Si punta molto di più sul vaccino terapeutico cioè in grado di aiutare il sistema immunitario dell'organismo infetto a ricostruire una difesa specifica e valida contro il virus. Stimolare il sistema immunitario, ma la questione è ancora discussa, potrebbe essere la strada giusta per trasformare la malattia in patologia cronica, curabile con cicli di terapie e cicli di vaccini alternando il controllo del sistema immunitario a quello dei farmaci e viceversa. Accanto alla sperimentazione dei vaccini, esiste una serie di ricerche che coinvolgono sostanze cosiddette immunostimolanti. Metodiche terapeutiche cioè che hanno come obiettivo lo stimolare o il regolare il sistema immunitario. Una di queste metodiche, la più promettente viene da una collaborazione francese-brasiliana e utilizza particolari cellule, chiamate dendritiche, che aiutano il sistema immunitario a identificare gli agenti infettivi. Un'altra delle strade possibili è italiana ed è stata intrapresa da Barbara Ensoli dei laboratori dell'Istituto Superiore di Sanità (Iss). Ma a che punto siamo?

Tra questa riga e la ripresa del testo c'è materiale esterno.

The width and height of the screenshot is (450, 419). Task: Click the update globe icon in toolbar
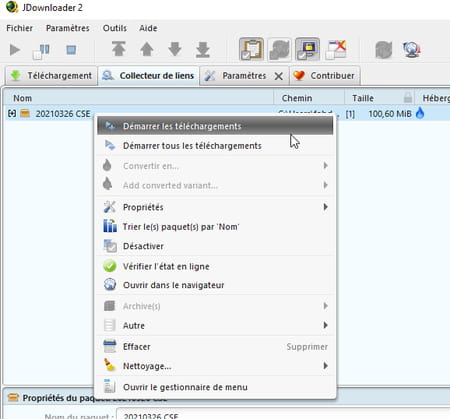coord(412,50)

La via italiana al vaccino

La strategia italiana è quella di utilizzare come antigene una proteina che regola la replicazione virale invece di una proteina di superficie. Si tratta della proteina Tat, che rimane praticamente identica in tutti i ceppi virali, e garantisce l'efficacia del vaccino su più varianti dell'HIV. La Tat viene prodotta subito dopo l'entrata del virus nella cellula ed è fondamentale per la replicazione del virus e la progressione della malattia. Studi sperimentali sulle scimmie hanno dimostrato che la somministrazione di questa proteina non ha effetti tossici e induce una risposta immunitaria completa, cioè sia anticorpale che cellulare, in grado di bloccare la replicazione del virus e di conseguenza lo sviluppo della malattia. E sugli uomini? Sono circa 46 i volontari che sono stati arruolati per la fase I di sperimentazione del vaccino, anche se ce ne sono altri in pre-screening. Secondo le ultime precisazioni del presidente dell'Iss, Enrico Garaci, questa fase si è appena conclusa, ma alcuni dei volontari sono in trattamento e i dati in fase di elaborazione. Come a dire che i tempi sono ancora lunghi e i primi risultati ufficiali non arriveranno prima di giugno. La stessa Ensoli nel corso di un convegno svoltosi all'Istituto Lazzaro Spallanzani di Roma ha precisato che il vaccino sarà prodotto in Italia e a produrlo sarà una struttura ad alta specializzazione di Fano, con il coordinamento dell'Iss e dell'università di Urbino. La fase II potrebbe iniziare già nel 2005 per concludersi nel 2007, mentre per la fase III bisognerà ancora attendere. Ma come ha dichiarato Robert Gallo: "non c'è altra strada se non quella di andare avanti".